**Dataset extract**
__________________________________________________

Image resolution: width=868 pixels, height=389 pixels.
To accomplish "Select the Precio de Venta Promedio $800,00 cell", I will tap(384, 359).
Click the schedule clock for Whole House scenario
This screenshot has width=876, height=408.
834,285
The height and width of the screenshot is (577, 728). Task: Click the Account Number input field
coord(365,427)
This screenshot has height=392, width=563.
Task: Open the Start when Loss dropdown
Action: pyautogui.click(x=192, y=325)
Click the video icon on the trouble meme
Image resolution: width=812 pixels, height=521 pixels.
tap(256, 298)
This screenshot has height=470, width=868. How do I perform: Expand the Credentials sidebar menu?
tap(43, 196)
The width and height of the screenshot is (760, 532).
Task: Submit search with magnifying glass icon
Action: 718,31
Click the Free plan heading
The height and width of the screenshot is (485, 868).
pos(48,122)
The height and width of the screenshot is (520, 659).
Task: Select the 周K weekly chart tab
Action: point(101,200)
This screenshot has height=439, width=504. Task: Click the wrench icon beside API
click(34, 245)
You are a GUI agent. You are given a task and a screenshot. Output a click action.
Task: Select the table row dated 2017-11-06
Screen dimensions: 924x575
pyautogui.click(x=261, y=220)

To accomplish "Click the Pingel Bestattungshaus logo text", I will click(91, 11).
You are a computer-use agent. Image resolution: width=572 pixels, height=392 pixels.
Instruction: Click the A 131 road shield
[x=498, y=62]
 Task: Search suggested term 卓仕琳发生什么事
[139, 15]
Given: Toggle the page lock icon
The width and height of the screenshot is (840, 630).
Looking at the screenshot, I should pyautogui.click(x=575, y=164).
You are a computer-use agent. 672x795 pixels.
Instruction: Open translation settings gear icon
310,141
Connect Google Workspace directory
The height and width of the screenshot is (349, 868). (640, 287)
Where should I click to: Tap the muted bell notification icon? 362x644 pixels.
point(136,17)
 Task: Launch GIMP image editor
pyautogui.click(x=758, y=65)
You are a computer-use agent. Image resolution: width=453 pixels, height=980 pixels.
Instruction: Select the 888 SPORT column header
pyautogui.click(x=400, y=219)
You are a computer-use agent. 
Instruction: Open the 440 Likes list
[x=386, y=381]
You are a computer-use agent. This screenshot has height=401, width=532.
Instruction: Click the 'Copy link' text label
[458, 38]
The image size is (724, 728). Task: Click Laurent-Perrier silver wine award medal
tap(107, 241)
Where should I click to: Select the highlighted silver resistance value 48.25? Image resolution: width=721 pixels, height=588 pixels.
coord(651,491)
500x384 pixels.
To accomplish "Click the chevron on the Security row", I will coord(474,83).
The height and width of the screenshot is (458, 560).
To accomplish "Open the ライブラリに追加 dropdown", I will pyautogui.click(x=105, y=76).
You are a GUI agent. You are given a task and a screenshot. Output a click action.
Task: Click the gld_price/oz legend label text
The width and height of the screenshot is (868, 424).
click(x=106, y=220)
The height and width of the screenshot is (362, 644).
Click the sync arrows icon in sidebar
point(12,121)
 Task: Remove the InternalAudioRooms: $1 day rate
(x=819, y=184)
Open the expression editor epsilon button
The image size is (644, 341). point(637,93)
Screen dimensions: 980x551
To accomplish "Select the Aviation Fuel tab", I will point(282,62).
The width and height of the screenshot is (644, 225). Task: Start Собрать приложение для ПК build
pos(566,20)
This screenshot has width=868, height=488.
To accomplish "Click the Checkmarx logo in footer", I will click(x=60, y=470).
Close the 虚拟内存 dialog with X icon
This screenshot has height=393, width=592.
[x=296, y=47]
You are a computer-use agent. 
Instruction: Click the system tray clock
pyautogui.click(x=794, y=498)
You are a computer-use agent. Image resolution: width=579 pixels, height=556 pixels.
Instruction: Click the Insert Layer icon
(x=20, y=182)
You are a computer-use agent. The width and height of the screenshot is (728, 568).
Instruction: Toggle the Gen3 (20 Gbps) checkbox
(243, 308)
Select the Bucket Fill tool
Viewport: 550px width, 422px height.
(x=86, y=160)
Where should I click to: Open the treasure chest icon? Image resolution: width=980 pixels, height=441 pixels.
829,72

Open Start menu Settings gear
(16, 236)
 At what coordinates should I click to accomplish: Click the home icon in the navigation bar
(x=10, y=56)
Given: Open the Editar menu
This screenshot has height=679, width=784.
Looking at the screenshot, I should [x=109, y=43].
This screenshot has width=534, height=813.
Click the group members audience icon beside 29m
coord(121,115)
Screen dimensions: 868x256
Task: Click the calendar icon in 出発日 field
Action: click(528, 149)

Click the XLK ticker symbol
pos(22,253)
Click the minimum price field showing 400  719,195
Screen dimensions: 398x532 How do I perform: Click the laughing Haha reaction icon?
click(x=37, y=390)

__________________________________________________

Wherever the word "agent" appears in the listing above, copy the whole line.

**Your response**
You are a GUI agent. You are given a task and a screenshot. Output a click action.
You are a computer-use agent. Image resolution: width=572 pixels, height=392 pixels.
You are a computer-use agent. 672x795 pixels.
You are a computer-use agent. Image resolution: width=453 pixels, height=980 pixels.
You are a computer-use agent. 
You are a computer-use agent. This screenshot has height=401, width=532.
You are a GUI agent. You are given a task and a screenshot. Output a click action.
You are a computer-use agent. 
You are a computer-use agent. Image resolution: width=579 pixels, height=556 pixels.
You are a computer-use agent. The width and height of the screenshot is (728, 568).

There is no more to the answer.